Full disclosure: I didn’t read this book! I attended two 2-hour seminars on it, sponsored by my husband’s alma mater, and I read ABOUT the book and the author.
A subtext to our discussion was the election of Donald Trump. We’ve all suffered from shock. What does this mean about our country? Are we headed towards fascist type authoritarianism? Who voted for Trump, and why? As far as I know, the fourteen people (total) who attended the two seminars did not vote for Trump.
We decided that Trump’s supporters were not “true believers” in the same sense as Nazis and Fascists. There’s no reason to believe they would die for Donald Trump.
Hoffer believes certain segments of a population are vulnerable to demagogic leadership, namely those who feel angry and powerless. He speaks of spoiled or damaged lives, and mentions “failed artists”. I can’t parse that category.
Our discussion veered to other groups that offer up their lives. Suicide bombers. The Arab Spring protester who burned himself to death. Kamikazi pilots.
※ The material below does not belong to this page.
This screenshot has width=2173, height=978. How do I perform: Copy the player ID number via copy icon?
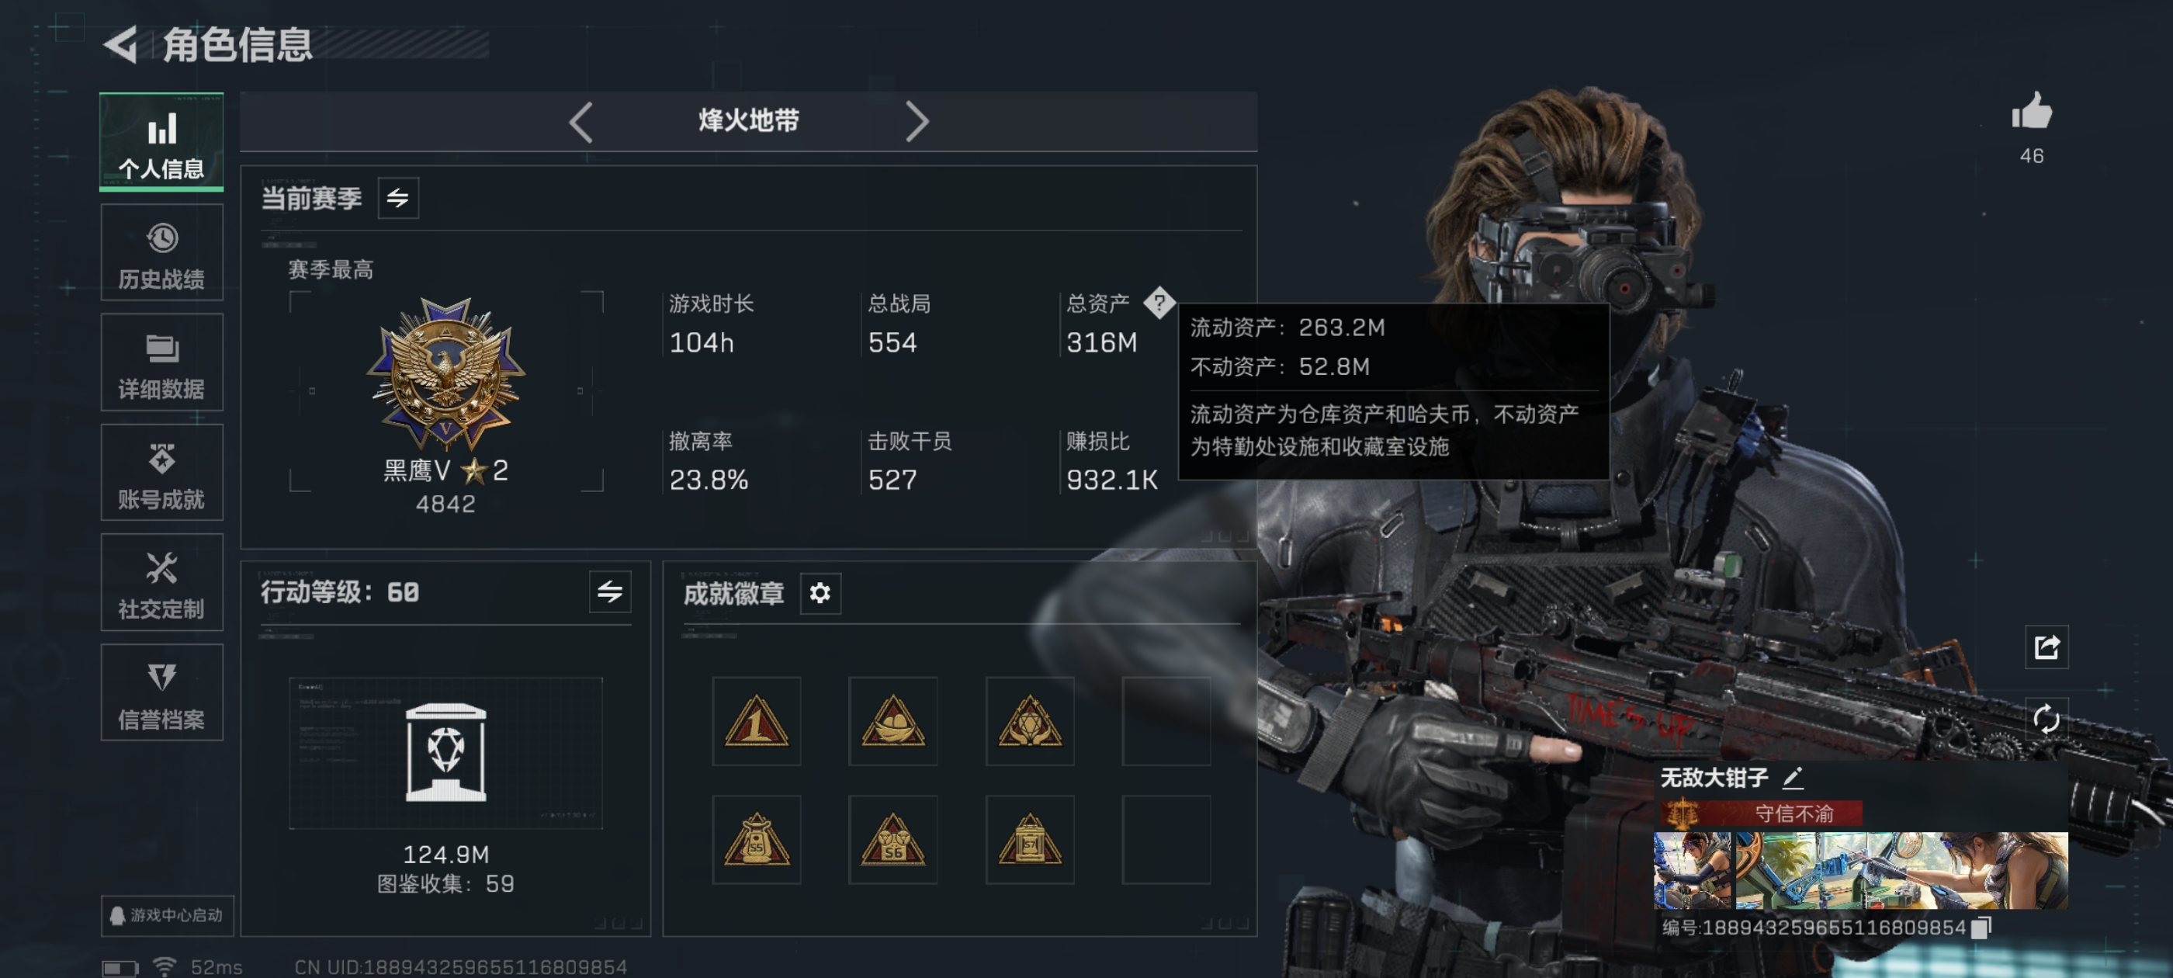coord(1982,927)
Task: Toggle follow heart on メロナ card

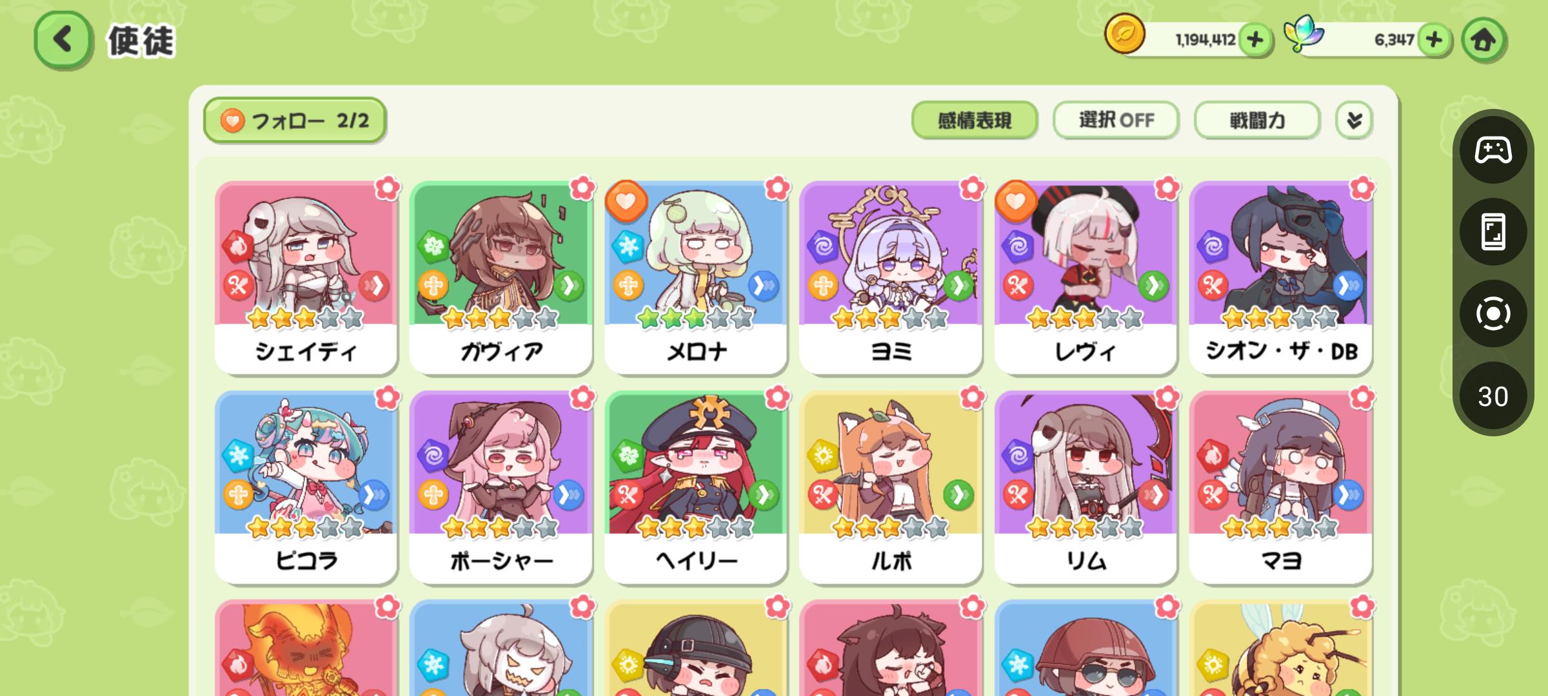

Though often described as a philosopher, Hoffer was not an academic. Wikipedia lists his occupations as “author and longshoreman”. He may not have graduated from high school. He was fluently literate in both English and German, and read voraciously. The US military refused to enlist him due to medical condition and possibly his age – he was 40 at the start of WW II. How he managed to publish “The True Believer” while laboring as a dockworker in San Francisco puzzles me.
A great deal of Hoffer’s writing was never published, but is available to scholars. I hope more of it will be extracted for publication. Now is the time for public dialog on the issues he studied.